The Arrival Of Programmatic Buying

Programmatic buying systems are starting to be put into place today, but I think the bigger problem is the kind of inventory that’s available for programmatic buying today. There’s not enough of it. This is a really tricky point. I’ve had a lot of debate back and forth on this point so I’ll just spend a minute on it. There’s this belief in this industry that there is infinite amounts of display inventory in this space and the reality is there isn’t infinite inventory, but there is a lot of it.

There is a lot of bad inventory, or weak inventory, or “not great” inventory which is exposed into these real time bidding environments and where the inventory is either sold completely blind -with whatever targeting attributes a demand side platform, for example, can bring to the table – or perhaps little bit of targeting coming from the publisher.

Part of the problem we’ve got is that publishers are so sensitive about the kind of change that could happen in this space that they’re not even willing, in many cases, to experiment with putting the inventory out there in a way that is useful to the buying community. So, until we can get to that point, I think we’re going to continue to have debates and a lot of issues.

And, I think the problem that we’ve got is the power that the individual sales forces have, the amount of say they have in strategic direction of the publishers, and the general concern that those sales forces have about their relevance as a sales person or a sales team in a role going forward and in a world where people can buy without negotiating.

But in reality the role of sales will be in many ways more important – it will be evangelical. It will be about convincing the buyer to put their site into the business rules of the buy such that they’re a must-buy. So even if the inventory isn’t negotiated or taken by sales – and even if the RFP isn’t answered by a sales person, they have a hugely important role to play going forward. But the role will become more strategic, evangelical and will drop all the tactical work like RFP response.

Removing The Risk

Also, the next phase of that is how do publishers make their inventory available programmatically without taking risk on revenue. I actually think what we’ll find – and I’ve done some modeling on this – we’ll find that a lot of inventory will be worth zero, which it almost is today anyway.

But, the most important inventory, the inventory that’s desirable, that’s attributable to desirable audiences, will have a lot of competition. The competition on those audiences will drive the price up. And the brand advertisers won’t mind paying a higher overall price as long as the buys become much more efficient to execute and manage. They don’t want the ‘zero value’ inventory anyway.

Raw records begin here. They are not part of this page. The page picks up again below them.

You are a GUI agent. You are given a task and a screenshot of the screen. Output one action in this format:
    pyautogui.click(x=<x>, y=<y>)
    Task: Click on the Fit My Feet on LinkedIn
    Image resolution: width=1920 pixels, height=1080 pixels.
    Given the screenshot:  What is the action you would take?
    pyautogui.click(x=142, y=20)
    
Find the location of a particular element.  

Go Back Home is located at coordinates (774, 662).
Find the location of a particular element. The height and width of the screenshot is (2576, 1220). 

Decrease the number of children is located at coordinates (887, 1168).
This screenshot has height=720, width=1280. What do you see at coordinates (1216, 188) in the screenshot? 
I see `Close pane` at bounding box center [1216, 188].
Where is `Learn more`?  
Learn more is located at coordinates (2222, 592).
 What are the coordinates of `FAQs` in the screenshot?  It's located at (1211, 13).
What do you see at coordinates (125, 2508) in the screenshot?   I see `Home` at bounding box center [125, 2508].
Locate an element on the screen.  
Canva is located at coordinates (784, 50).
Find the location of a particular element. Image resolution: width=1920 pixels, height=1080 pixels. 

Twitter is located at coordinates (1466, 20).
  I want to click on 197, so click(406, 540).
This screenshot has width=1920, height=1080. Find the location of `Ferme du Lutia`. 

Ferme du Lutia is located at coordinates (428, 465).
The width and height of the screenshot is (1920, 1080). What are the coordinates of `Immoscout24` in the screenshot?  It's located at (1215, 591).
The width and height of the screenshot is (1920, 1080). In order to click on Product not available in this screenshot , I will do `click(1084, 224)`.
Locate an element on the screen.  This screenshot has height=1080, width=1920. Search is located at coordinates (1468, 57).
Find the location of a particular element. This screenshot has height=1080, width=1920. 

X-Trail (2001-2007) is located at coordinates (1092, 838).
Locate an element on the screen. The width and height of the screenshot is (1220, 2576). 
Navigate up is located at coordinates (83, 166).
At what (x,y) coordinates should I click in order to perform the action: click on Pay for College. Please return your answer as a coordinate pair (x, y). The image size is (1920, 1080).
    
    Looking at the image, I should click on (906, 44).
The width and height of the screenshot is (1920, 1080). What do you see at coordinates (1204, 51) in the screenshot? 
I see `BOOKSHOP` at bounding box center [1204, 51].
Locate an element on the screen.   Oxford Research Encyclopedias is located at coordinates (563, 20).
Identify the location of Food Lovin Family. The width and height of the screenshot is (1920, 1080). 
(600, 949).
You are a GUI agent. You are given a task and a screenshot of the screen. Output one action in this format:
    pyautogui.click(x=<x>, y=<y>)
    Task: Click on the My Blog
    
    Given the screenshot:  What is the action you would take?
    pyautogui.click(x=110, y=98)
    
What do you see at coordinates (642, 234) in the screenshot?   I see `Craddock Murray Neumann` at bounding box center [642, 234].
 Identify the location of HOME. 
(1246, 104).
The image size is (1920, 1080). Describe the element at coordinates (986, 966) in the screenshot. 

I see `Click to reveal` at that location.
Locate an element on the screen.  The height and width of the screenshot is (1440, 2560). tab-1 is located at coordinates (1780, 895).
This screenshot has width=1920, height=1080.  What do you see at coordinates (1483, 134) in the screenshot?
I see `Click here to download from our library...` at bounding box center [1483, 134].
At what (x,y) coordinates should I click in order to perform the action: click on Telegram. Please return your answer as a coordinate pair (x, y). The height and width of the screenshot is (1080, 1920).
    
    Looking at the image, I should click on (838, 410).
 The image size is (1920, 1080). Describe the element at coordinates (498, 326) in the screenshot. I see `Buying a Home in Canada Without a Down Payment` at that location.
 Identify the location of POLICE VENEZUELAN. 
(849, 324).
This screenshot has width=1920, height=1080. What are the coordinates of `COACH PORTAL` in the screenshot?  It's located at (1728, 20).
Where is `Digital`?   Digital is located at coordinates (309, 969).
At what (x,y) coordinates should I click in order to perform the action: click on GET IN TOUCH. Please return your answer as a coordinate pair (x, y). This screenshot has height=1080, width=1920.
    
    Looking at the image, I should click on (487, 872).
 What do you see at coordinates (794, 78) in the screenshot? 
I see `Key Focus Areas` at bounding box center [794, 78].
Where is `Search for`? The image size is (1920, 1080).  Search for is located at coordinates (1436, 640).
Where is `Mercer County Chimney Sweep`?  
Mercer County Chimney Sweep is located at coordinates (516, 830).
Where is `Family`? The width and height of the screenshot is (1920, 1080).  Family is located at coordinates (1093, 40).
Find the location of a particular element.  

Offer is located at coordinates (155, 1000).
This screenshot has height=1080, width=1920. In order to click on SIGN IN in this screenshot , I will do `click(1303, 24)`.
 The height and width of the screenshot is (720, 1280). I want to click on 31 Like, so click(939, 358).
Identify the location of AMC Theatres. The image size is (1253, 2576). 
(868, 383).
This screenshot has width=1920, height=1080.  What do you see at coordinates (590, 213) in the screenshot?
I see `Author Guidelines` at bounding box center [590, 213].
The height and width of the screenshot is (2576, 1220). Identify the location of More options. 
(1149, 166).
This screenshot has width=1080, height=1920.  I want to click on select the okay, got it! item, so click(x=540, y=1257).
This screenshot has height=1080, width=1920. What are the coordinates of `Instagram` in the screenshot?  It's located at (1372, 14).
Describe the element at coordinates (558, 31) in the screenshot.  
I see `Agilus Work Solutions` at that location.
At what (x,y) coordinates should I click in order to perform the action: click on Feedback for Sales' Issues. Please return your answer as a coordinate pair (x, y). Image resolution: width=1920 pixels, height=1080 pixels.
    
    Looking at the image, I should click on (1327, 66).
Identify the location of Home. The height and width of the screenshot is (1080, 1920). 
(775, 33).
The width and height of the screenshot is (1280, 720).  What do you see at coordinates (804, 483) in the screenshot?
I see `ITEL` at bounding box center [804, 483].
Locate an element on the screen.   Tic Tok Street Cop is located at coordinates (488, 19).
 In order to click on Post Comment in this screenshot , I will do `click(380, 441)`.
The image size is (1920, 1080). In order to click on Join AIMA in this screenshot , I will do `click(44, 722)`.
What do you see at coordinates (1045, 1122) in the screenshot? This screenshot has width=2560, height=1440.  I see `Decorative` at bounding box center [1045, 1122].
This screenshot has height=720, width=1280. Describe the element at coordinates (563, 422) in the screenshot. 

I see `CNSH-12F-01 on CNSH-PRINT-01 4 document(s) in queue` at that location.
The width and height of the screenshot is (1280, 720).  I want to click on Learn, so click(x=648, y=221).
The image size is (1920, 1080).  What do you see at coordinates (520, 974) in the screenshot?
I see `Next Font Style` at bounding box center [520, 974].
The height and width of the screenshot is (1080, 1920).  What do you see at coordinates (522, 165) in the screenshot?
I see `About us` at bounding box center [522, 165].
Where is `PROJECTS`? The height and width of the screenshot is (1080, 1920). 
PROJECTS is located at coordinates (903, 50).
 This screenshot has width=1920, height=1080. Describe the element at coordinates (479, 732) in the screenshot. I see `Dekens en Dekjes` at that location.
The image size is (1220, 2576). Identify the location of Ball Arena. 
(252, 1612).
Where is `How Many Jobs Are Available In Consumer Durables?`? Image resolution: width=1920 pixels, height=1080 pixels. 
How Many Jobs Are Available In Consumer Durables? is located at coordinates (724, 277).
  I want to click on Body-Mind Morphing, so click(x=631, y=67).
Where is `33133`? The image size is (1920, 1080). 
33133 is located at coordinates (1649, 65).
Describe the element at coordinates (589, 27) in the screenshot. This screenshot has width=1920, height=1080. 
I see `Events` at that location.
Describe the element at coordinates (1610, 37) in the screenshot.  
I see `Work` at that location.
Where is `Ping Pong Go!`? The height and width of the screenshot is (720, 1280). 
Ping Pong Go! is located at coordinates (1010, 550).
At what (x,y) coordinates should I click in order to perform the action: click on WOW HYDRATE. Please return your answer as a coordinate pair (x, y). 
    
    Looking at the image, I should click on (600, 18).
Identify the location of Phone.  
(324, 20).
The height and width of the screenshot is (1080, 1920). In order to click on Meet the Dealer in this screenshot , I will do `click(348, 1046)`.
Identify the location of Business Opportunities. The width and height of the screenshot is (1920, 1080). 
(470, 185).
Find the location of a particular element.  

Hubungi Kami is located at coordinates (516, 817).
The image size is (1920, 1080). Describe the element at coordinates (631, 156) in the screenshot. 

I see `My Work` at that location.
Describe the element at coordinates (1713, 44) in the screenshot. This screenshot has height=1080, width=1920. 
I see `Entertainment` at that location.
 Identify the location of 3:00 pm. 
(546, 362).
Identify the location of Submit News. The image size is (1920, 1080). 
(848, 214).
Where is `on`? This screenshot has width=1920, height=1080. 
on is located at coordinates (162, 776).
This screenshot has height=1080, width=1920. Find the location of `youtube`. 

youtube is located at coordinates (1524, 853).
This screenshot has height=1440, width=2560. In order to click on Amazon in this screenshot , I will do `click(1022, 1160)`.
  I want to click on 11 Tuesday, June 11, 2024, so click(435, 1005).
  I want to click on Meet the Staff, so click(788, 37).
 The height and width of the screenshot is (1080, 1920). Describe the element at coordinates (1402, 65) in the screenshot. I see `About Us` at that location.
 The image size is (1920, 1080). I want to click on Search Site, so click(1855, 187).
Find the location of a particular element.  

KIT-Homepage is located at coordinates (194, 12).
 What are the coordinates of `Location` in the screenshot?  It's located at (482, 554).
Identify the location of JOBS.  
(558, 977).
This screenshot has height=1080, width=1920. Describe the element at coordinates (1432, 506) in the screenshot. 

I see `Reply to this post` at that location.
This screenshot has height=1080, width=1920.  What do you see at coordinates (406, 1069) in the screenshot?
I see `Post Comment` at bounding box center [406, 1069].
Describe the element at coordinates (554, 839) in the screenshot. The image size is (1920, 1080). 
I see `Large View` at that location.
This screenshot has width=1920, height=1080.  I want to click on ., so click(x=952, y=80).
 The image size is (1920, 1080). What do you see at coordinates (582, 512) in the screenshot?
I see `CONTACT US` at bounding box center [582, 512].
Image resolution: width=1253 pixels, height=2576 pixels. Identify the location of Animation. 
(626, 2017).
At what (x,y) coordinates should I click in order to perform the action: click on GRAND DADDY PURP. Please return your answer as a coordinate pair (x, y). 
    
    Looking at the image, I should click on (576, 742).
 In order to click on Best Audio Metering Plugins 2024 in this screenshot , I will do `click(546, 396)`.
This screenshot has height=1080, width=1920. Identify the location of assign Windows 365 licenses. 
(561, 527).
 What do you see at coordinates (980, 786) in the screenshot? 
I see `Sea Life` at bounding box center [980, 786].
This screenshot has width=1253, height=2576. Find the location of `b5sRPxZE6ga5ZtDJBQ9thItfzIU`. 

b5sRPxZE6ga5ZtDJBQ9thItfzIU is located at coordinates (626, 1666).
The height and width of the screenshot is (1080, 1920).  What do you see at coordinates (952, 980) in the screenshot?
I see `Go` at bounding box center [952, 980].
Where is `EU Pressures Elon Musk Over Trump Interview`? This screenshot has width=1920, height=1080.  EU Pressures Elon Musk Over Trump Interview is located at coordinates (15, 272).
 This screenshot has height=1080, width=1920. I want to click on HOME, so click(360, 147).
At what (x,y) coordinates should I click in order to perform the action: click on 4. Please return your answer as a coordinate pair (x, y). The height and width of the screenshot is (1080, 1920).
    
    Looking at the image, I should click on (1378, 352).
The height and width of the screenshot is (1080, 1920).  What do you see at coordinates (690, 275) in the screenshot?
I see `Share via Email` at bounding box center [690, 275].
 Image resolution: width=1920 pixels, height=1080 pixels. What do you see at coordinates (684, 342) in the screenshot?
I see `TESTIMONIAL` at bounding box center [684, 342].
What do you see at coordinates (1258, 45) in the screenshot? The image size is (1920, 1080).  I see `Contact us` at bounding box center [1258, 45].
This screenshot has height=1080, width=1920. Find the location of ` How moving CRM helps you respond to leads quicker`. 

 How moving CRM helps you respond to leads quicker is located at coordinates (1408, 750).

Publisher systems have been slow to add in some of the really important things that have to happen, like real time floor pricing on a per impression basis.

Instead of doing inventory prediction so they can sell far in advance, they should be doing inventory prediction that looks at what the likely range of prices is on available inventory over the course of the next 10 minutes, so that they can actually start predicting what the floor price on those impressions should be.

I think we’re in a world where there’s such asymmetry between the goals of the campaign, the value of the inventory, and the willingness of advertisers to pay, that second price auctions are going to cause a lot of problems, especially as we’re growing.

And, where you have one advertiser that’s willing to spend a $50 CPM to reach that impression, or the person behind that impression, and you’ve got another advertiser who’s willing to spend $20 and another advertiser who’s willing to spend $3 and one who’s willing to spend 50 cents, and the gap between the highest priced bid and the second price is significant enough that we’re going to have to figure a few things out.

So, if I were building a publisher-side system right now, I’d be thinking really carefully about that problem because it’s a big problem. And, it’s one that, once you get that solved, then a lot of your concerns go away because you basically are confident that you’re going to be able to get the price that you need in order to move more and more of your inventory into those models.